What Are Prime Numbers?
A prime number is a whole number greater than 1 whose only divisors are 1 and itself. They are the atoms of arithmetic — every integer can be built by multiplying primes together. This guide covers the definition, how to test for primality, the classic sieve algorithm, prime factorisation, and real-world uses.
Definition
A natural number p > 1 is prime if and only if it has no positive divisors other than 1 and p. A number greater than 1 that is not prime is called composite. The number 1 is neither prime nor composite — it is a unit.
| Number | Prime? | Reason |
|---|---|---|
| 1 | No (unit) | Only one divisor: 1 |
| 2 | Yes | Divisors: 1, 2 only |
| 3 | Yes | Divisors: 1, 3 only |
| 4 | No | Divisors: 1, 2, 4 |
| 17 | Yes | Divisors: 1, 17 only |
| 25 | No | Divisors: 1, 5, 25 |
Trial Division — Basic Primality Test
The simplest way to test whether n is prime is trial division: try every integer d from 2 up to √n. If any d divides n evenly, n is composite. If none do, n is prime. The √n bound works because if n = a × b and both a and b are greater than √n, their product would exceed n.
Example: test whether 97 is prime. We only need to check divisors up to √97 ≈ 9.8, so we test 2, 3, 4, 5, 6, 7, 8, 9. None divide 97 evenly, so 97 is prime.
The Sieve of Eratosthenes
When you need all primes up to a limit N, the Sieve of Eratosthenes is far more efficient than testing each number individually.
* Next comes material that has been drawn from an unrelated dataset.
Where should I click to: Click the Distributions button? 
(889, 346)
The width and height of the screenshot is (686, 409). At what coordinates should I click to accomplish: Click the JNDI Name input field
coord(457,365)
The sieve eliminates composites in bulk by marking multiples of each prime.
- Create a boolean array marked[0..N], initially all true.
- Set marked[0] = marked[1] = false (neither is prime).
- For each p from 2 to √N: if marked[p] is true, mark marked[p²], marked[p²+p], marked[p²+2p], … as false.
- After the loop, every index i where marked[i] is true is a prime.
Worked Example — Sieve up to 30
Start: 2 3 4 5 6 7 8 9 10 11 12 13 14 15 16 17 18 19 20 21 22 23 24 25 26 27 28 29 30
- p = 2: cross out 4, 6, 8, 10, 12, 14, 16, 18, 20, 22, 24, 26, 28, 30
- p = 3: cross out 9, 15, 21, 27
- p = 5: cross out 25
- √30 ≈ 5.5, stop here
Surviving numbers: 2, 3, 5, 7, 11, 13, 17, 19, 23, 29 — all primes up to 30.
Prime Factorisation
The Fundamental Theorem of Arithmetic states that every integer greater than 1 can be written as a unique product of primes (up to the order of the factors). This is called the prime factorisation.
To factorise n: divide by the smallest prime that divides it, then repeat on the quotient until the quotient itself is prime.
Why Prime Numbers Matter
- RSA encryption — securing internet traffic — relies on the fact that multiplying two large primes is fast, but factoring the product back into its primes is computationally infeasible.
- Hash tables and random number generators use prime-sized structures to reduce collisions.
- The distribution of primes (described by the Prime Number Theorem) is a central topic in analytic number theory.
- The Riemann Hypothesis — one of the Millennium Prize Problems — is directly about the distribution of prime numbers.
- Prime Number Finder Calculator — Check if a number is prime or list primes in a range
- Prime Number Formula — Trial division, sieve complexity, and algorithm details
Frequently Asked Questions
Are there infinitely many prime numbers?
Yes. Euclid proved this around 300 BC with a simple proof by contradiction: assume a finite list of all primes p₁, p₂, …, pₙ. The number (p₁ × p₂ × … × pₙ) + 1 is not divisible by any prime in the list, so either it is prime itself or has a prime factor not in the list — contradiction.
What is the smallest prime number?
2. It is also the only even prime number, since all larger even numbers are divisible by 2.
What is a twin prime?
Twin primes are pairs of primes that differ by 2, such as (3, 5), (11, 13), (17, 19), (29, 31). The Twin Prime Conjecture — that there are infinitely many such pairs — remains unproven.
How does Miller-Rabin testing work?
Miller-Rabin is a probabilistic primality test based on properties of modular arithmetic. For each 'witness' a, it checks whether a certain equation holds mod n. If any witness fails the test, n is definitely composite. With a fixed set of small witnesses (2, 3, 5, 7, 11, 13, 17, 19, 23), the test is deterministic for all n < 3.3 × 10²⁴.
What is the largest known prime?
As of 2024, the largest known prime is 2¹³⁶,²⁷⁹,⁸⁴¹ − 1, a Mersenne prime with over 41 million digits, discovered in October 2024.